Rektor UNJ Dr. Komarudin Sahid mengawali diskusi dengan memberikan empat catatan penting; pertama, pendidikan yang masih bermazhab pasar, kedua, politik  pendidikan yang hanya fokus pada lapangan pekerjaan, ketiga, pendidikan yang belum berkorelasi dengan kesejahteraan, keempat, pendidikan yang masih melupakan proses.

“Padahal ada yang lebih penting yaitu memanusiakan manusia,” Rektor UNJ Dr. Komarudin  Sahid menekankan. 

Dalam kacamata ekonomi pendidikan diperlukan rasionalitas dalam mengambil keputusan yang menguntungkan serta pemahaman perilaku individu, organisasi dan negara yang menghimpun sumber daya manusia, material dan finansial. Hal inilah yang mendasari meskipun anggaran pendidikan sangat besar, menurut amatan Prof. Dr. Sutjipto permasalahan pendidikan di Indonesia karena kurangnya koordinasi antar lembaga yang mendapatkan kucuran dana.  

Prof. Sutjipto lebih cenderung melihat pendidikan sebagai sistem sehingga memungkinkan menemukan frame work pemecahan yang kompeherensif. Artinya dalam bottleneck , pendidikan tidak sibuk mencari leher botol yang tersumbat. Di sinilah Prof. Sutjipto menjelaskan mengenai entropi pendidikan, yang mengalami gangguan karena sistem tidak bekerja.

“Maka penting untuk memperlancar komunikasi,koordinasi antar sistem,” kata Prof. Sutjipto menjelaskan.

Pengaruh Global

Pendidikan juga tidak lepas dari pengaruh global.  Prof. Yoyon menjelaskan dari sisi  konsepsi pendidikan Indonesia yang masih belum teridentifikasi. Meskipun Ki Hajar Dewantara pernah mencoba mendefinisikan pendidikan nasional yang terpengaruh dari teori pendidikan barat yang kental dengan ekspresif budaya jawa. Konsepsi pendidikan Indonesia juga banyak ditafsirkan dengan pelbagai kekhasannya mulai dari Taman Siswa, INS Kayu Tanam dan lainnya. Keragaman inilah menjadi tantangan.

Ada masalah global yang diidentifikasi sebagai bottleneck yakni pengaruh ideologi dan filosofi. Dan ini menjadi tantangan global bagi ideologi bangsa Indonesia yakni Pancasila dalam merumuskan pendidikan. 

Dalam mainstream ekonomi, negara membutuhkan investasi dalam menciptakan lapangan pekerjaan yang berujung pada pendapatan warga negara. Pendidikan pun digenjot untuk meningkatkan kemampuan (skill) yang berujung pada kesejahteraan. Adanya direktorat jenderal vokasi adalah adanya pengaruh global yang disesuaikan dengan ekonomi global.

- Bahan yang Disediakan -
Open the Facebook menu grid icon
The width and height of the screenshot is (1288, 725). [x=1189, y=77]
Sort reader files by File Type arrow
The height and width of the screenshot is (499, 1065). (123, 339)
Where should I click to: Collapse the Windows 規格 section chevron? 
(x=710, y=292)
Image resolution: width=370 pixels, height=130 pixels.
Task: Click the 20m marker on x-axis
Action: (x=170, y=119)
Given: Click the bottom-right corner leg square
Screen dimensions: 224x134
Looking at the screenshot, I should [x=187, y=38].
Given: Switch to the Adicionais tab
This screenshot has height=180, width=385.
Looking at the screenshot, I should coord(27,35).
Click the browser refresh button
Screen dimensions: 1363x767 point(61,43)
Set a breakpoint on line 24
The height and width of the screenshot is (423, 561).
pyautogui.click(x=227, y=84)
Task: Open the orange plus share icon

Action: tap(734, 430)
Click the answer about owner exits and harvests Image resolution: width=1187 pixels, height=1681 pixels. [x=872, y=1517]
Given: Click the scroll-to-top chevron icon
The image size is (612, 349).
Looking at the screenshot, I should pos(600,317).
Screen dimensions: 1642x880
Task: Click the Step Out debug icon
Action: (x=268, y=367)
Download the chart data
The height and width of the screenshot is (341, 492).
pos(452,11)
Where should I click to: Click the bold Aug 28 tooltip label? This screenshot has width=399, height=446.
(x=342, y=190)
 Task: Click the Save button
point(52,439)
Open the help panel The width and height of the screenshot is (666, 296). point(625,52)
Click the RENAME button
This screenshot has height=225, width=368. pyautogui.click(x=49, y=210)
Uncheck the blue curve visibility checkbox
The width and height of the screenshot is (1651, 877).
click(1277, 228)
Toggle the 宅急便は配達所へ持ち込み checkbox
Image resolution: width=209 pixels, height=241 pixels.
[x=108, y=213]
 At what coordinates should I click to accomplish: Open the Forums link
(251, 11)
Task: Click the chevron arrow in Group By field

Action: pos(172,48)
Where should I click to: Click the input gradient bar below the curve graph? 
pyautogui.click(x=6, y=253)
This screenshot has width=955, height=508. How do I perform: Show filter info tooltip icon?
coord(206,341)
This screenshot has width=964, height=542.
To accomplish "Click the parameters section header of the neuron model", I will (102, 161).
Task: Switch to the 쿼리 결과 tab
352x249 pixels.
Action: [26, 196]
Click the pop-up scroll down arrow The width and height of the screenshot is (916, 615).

- Tugas -
Salin persis bagian kutipan tentang pendidikan di atas, mulai dari "Rektor UNJ Dr. Komarudin Sahid" sampai dengan "masih melupakan proses.".

- Jawaban yang Diharapkan -
Rektor UNJ Dr. Komarudin Sahid mengawali diskusi dengan memberikan empat catatan penting; pertama, pendidikan yang masih bermazhab pasar, kedua, politik  pendidikan yang hanya fokus pada lapangan pekerjaan, ketiga, pendidikan yang belum berkorelasi dengan kesejahteraan, keempat, pendidikan yang masih melupakan proses.